▶ **Exercise material**:
╔══
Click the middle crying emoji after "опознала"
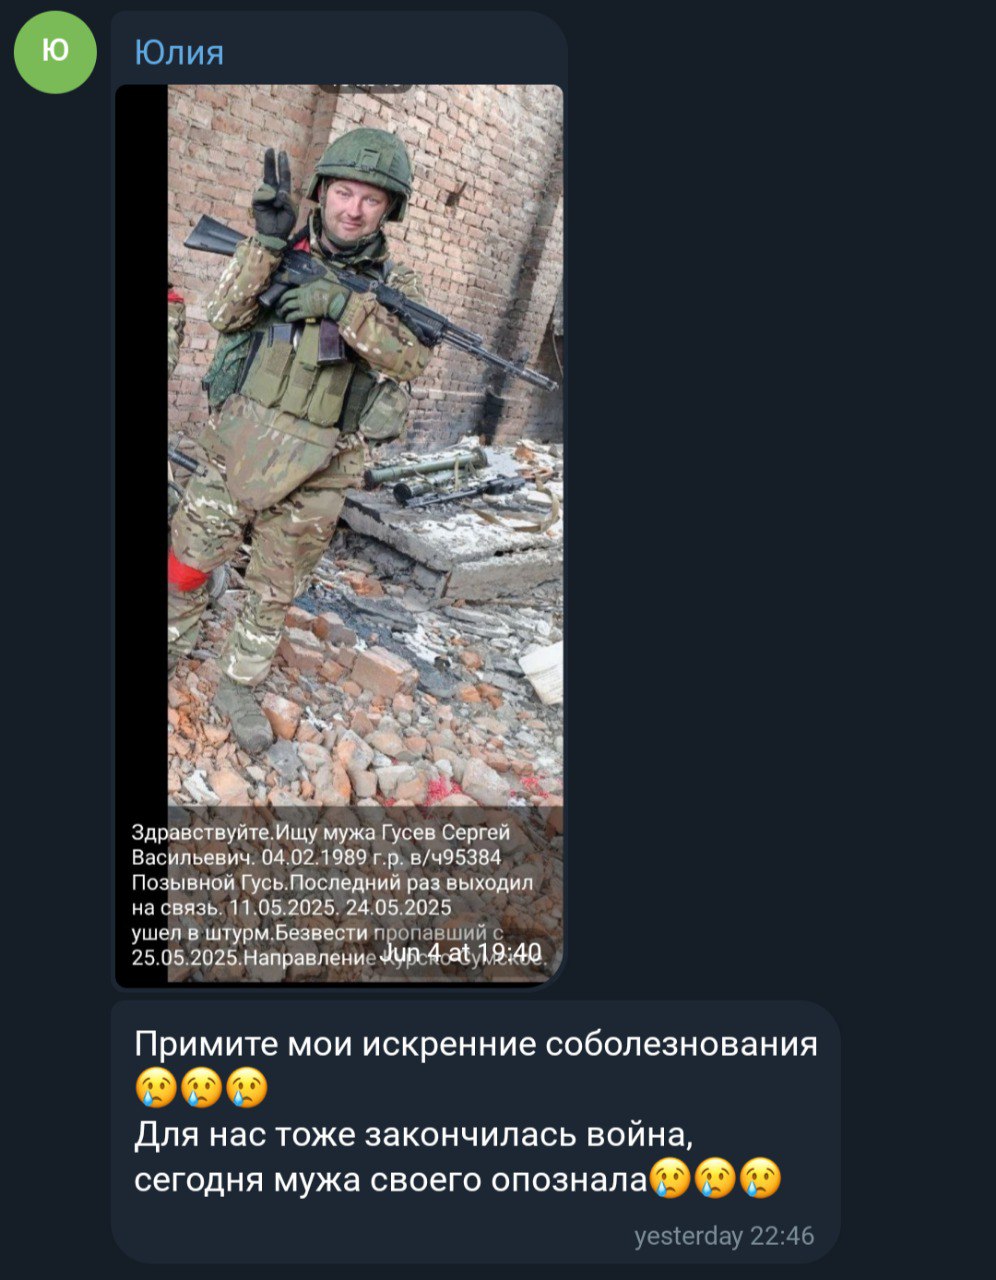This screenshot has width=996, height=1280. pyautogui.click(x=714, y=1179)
╚══
╔══
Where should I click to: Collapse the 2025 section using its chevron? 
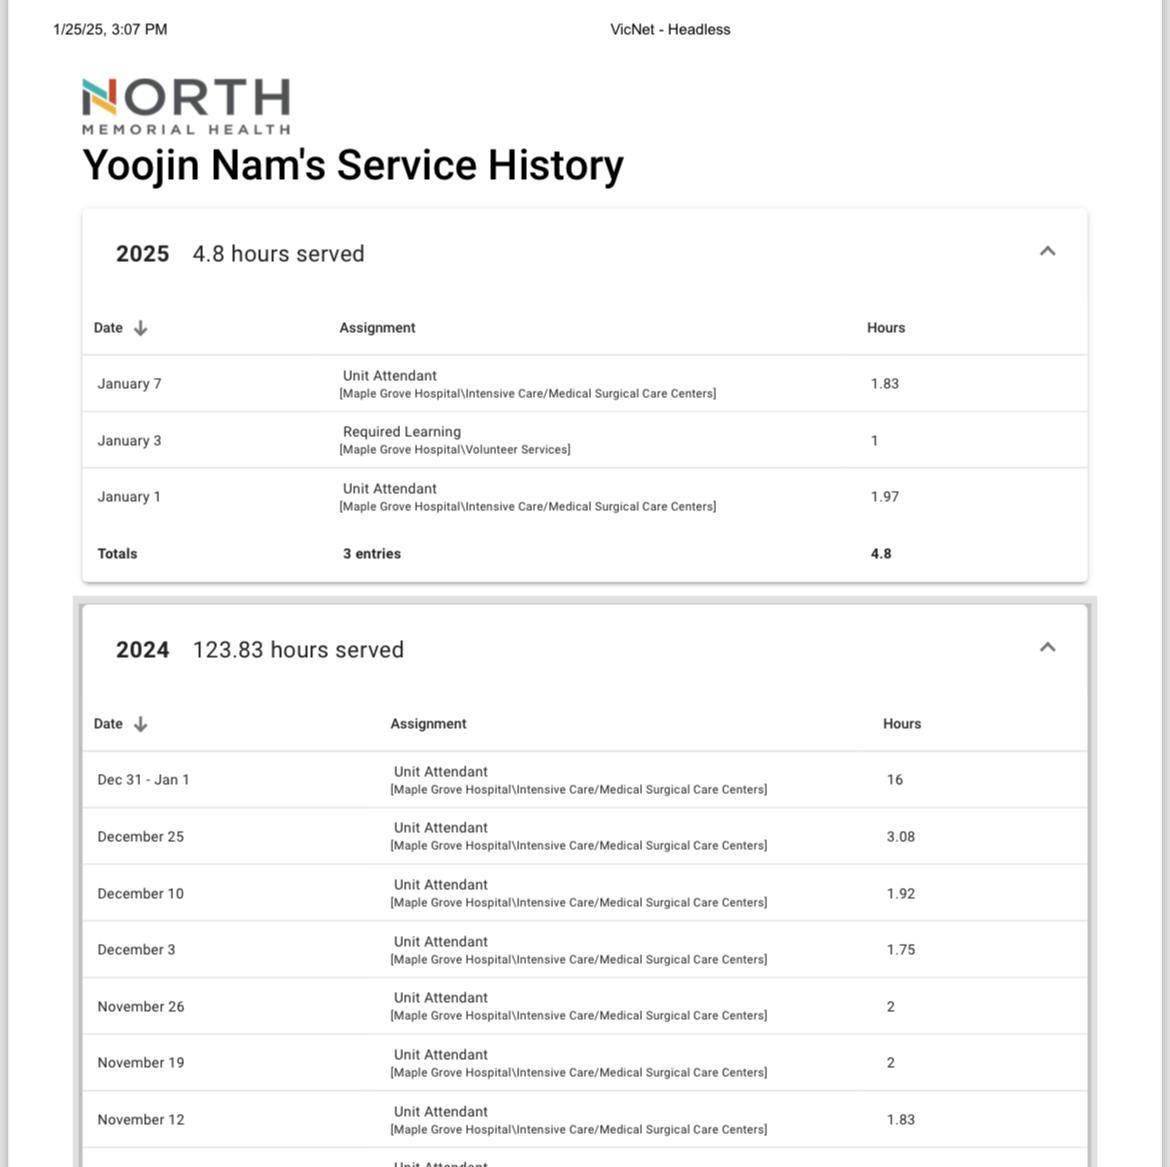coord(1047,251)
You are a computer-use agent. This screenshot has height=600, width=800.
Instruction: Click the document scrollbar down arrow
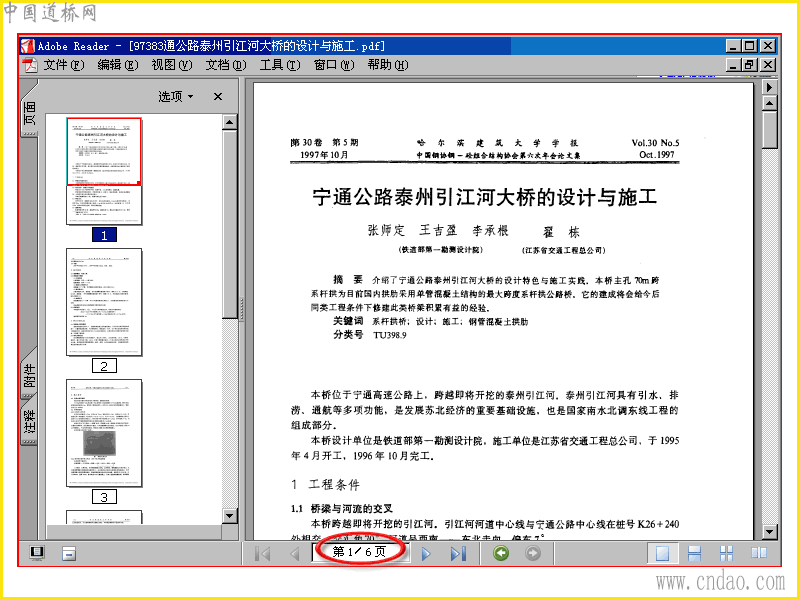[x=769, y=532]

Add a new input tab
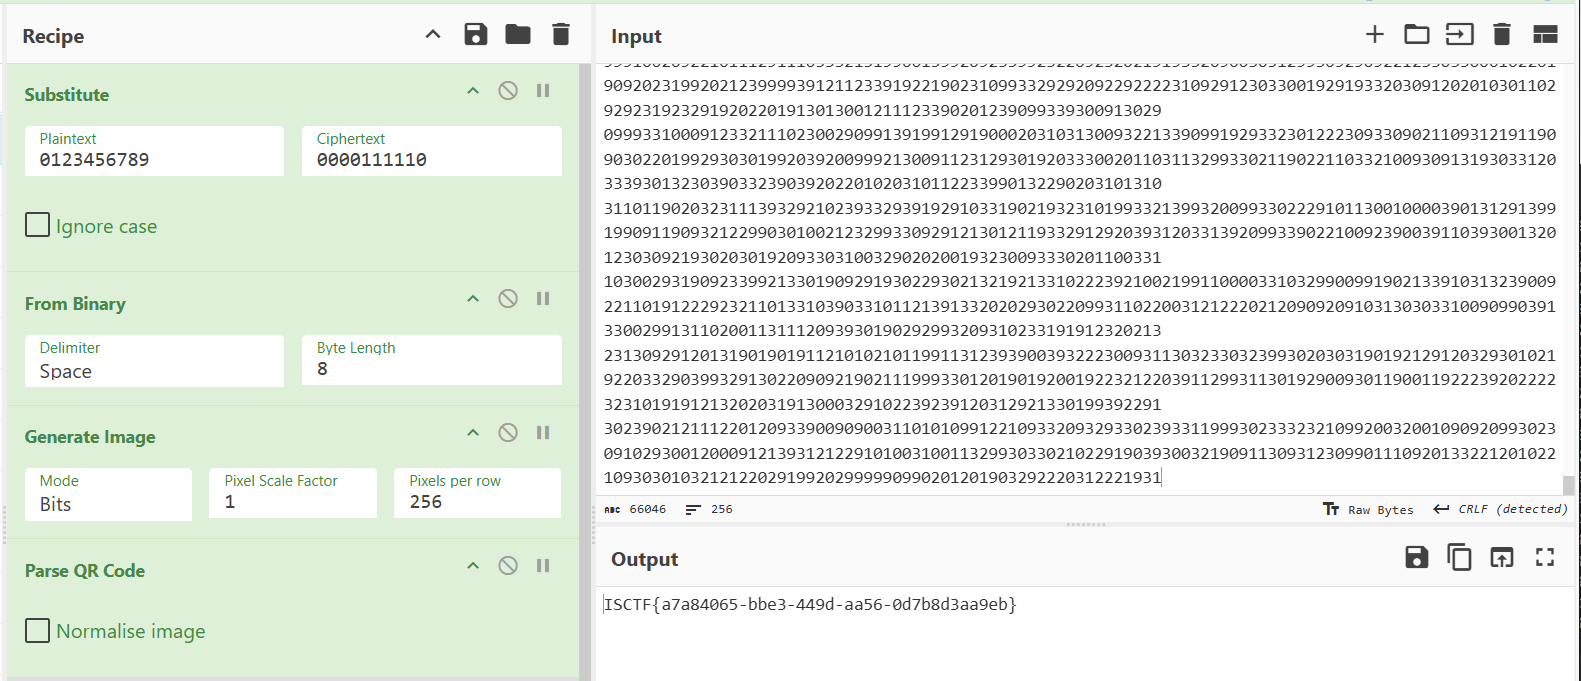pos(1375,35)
╚══
╔══
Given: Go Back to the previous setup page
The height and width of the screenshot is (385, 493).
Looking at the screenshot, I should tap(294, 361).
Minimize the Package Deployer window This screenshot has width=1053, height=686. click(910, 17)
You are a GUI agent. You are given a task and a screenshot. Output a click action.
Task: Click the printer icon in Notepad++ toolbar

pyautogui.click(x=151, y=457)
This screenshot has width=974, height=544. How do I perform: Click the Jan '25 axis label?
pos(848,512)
╚══
▶ **Brief**: Which lines of the data include the word "agent"? Copy each one.

▶ **Reply to the task**:
You are a computer-use agent. This screenshot has height=600, width=800.
You are a GUI agent. You are given a task and a screenshot. Output a click action.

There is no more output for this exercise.